The precise cause of the fire last Friday that gutted an aging Wrightsville Beach retail shop will remain unknown. King’s Beachwear was too dangerously damaged for investigators to thoroughly examine the scene. However, Wrightsville Beach Fire Department Chief Glen Rogers said the origin wasn’t suspicious, with the electrical system thought, but not confirmed, to be the source of the three-alarm fire. Rogers had been on the job just 11 days.

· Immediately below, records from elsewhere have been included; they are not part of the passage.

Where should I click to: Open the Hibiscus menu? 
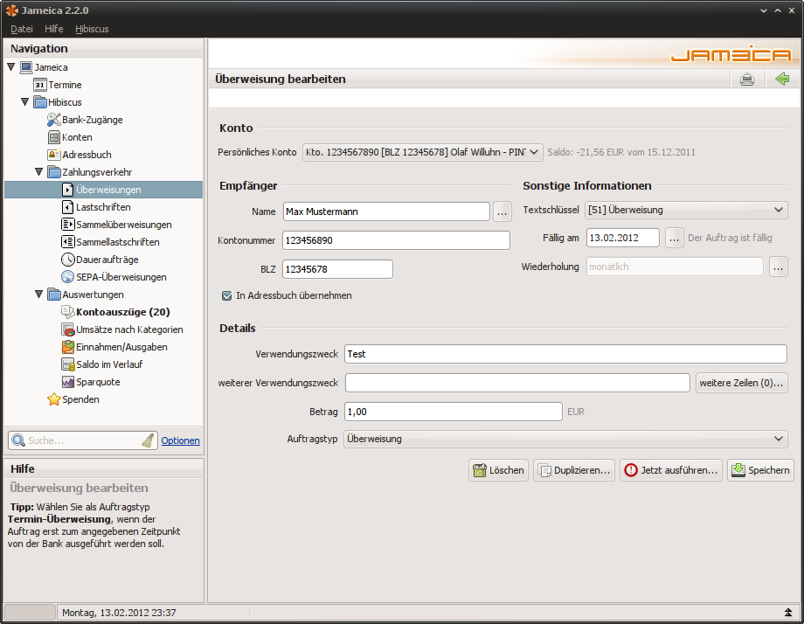[92, 29]
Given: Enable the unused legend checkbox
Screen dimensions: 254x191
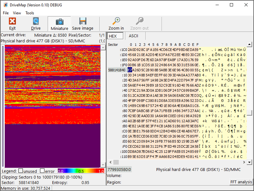Looking at the screenshot, I should coord(21,171).
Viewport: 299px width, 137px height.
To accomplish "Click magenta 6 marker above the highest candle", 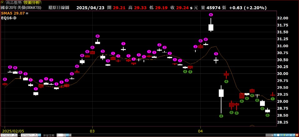I will pos(211,15).
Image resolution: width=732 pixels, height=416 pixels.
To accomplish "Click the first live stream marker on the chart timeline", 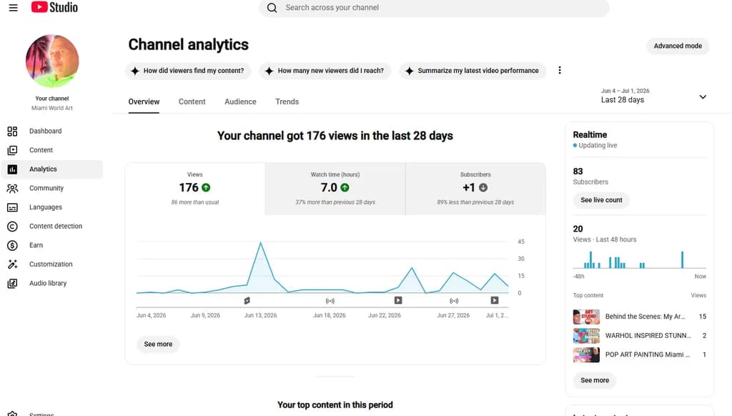I will point(330,301).

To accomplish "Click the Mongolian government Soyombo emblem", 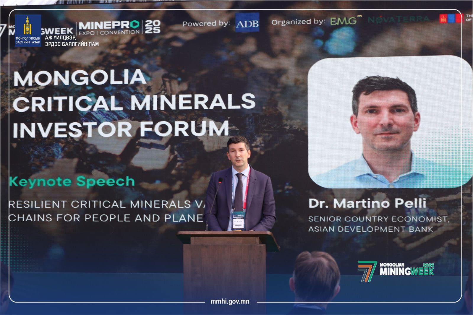I will [x=28, y=26].
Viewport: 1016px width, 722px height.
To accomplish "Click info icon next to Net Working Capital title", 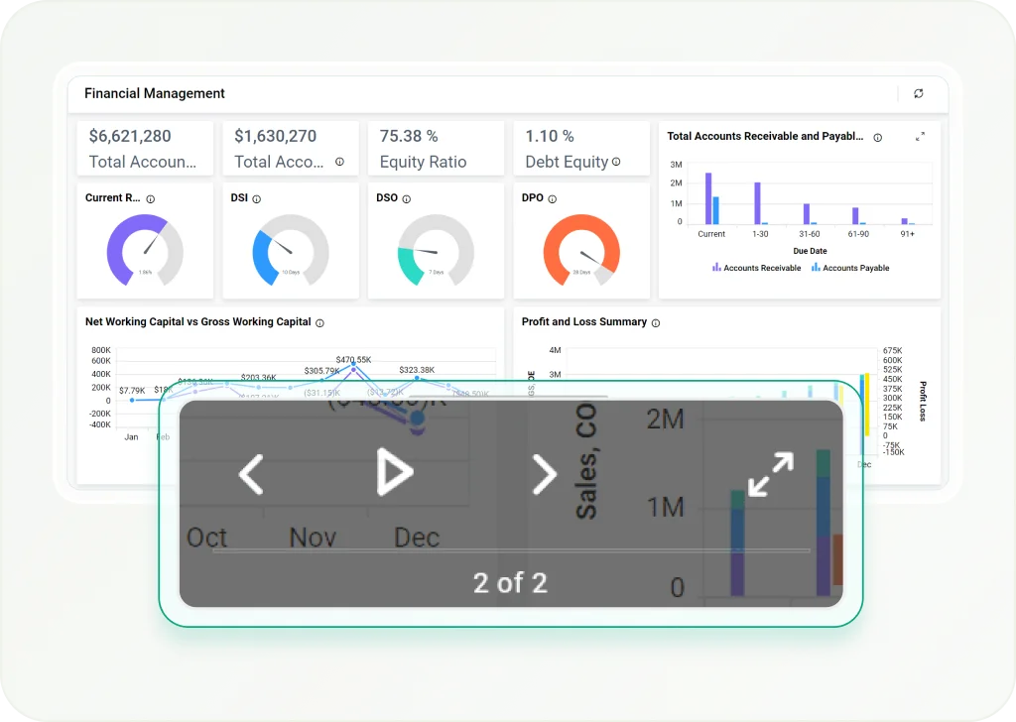I will (x=319, y=323).
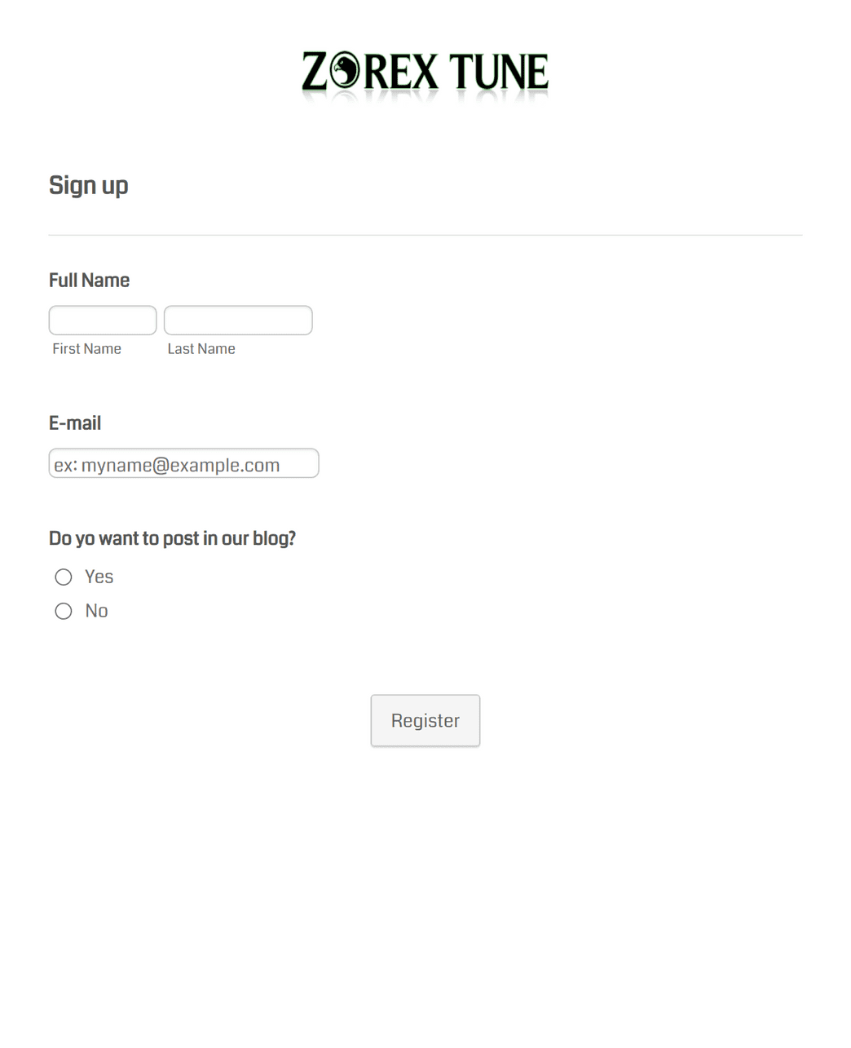Click the Sign up heading
This screenshot has width=851, height=1048.
pyautogui.click(x=88, y=186)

More than 50 firefighters were on the scene throughout Friday afternoon, Rogers said, with about half of them coming from the Wilmington or New Hanover County fire departments. The fire caused between $500,000 and $700,000 in damage to the building, which was completely leveled by a backhoe on Friday evening as ladder trucks lit the scene and firemen continued to pour water on the smoldering remains.
The fire was first reported around noon over the telephone by an employee. By 2:30 p.m., fire crews from Wrightsville Beach and Wilmington were still battling the fire; the building was badly charred and the roof had collapsed.
The building owner, Cameron Keefer who lives on Crain Street, was alerted to the fire at 12:05 p.m. by Seagull Street resident Wayne Bland. Keefer did not return calls for comment.
Bland said he first saw flames at 12:04 p.m.
“I was working on Fayetteville Street and when I saw the smoke, I came running,” he said.
Bland and other neighbors praised the quick response by the fire department.
“This was an example of people being prepared. They were here in less than five minutes,” Bland said.
The business owner, Yoav Kohavi, said he opened his shop at around 10 a.m. and “everything was fine.” An employee called him about two hours later to inform him of the fire. Police said there were two employees at the store.
“They walked out right away, as soon as they saw smoke,” Kohavi said.
He said that an electrical unit may be to blame for the fire at the 21 East Salisbury St. shop.
“I think it’s coming from the corner from the electrical panel,” Kohavi said.
Wrightsville Beach Police Chief Dan House said there was a smaller fire at the location two years ago and that the electrical system had been updated since then. A nearby resident told the Lumina News that they saw a crew working on the electrical unit earlier in the day.
The store sells T-shirts, beachwear, water toys and other souvenirs. Kohavi said that the shop had just gotten a new shipment about an hour earlier. The shipment probably just added to the flames, officials said.
“It’s an old, old building,” said Capt. Valerie Blanton of the Wrightsville Beach Police Department. “And all the things they probably have ready for the summer season gave it fuel.”
However, town manager Tim Owens said that the wind direction helped keep the fire from spreading to other buildings or nearby houses. The winds were estimated to be between 15-20 knots.
“It is a really good thing there is nothing around it. It is good the wind is blowing that way,” Owens said.
New public works director Buck Squires was on the scene early, watching the fire for a portion of the day from Seagull Street along with other town officials who came and went.
“No, we will not run out of water. We have every pump we own up and running right now,” Squires said. Later in the day he commented, “The system should be well cleaned by now. When they first turned the hoses on, rust came out.”
Approximately two hours into fighting, Rogers said, “People were in there. It was open for business, they saw smoke. There was not much we could do. It is an open frame building. The SBI is here, we already have the fire investigators here. They are doing preliminary interviews.”
The Wrightsville Beach Fire Department pre-plans for fires at many of the buildings in the town, Rogers said, and they had a plan in place for King’s, which helped the department attack the blaze. For instance, they knew going in that there were no liquid propane tanks on the premise, which could have caused explosions and created dangers for the firefighters.
“They were planning behind the scenes and they knew this building,” Rogers said.
There were no injuries to firefighters, who were rotated into action in between “rehab” sessions to cool off and recuperate, Rogers said. They were helped by the community, who brought out food and refreshments for the firefighters.
Rogers said King Neptune Restaurant, Jimmy’s at Red Dogs and the Carolina Yacht Club all donated food and drink to the responders, with the firefighters newly formed “auxiliary” also making contributions and helping organize the relief effort.
“This was an all-star team; every person knew where to go. The direction (by leadership) was awesome.This is one of the best I have ever seen a department work,” Bland said.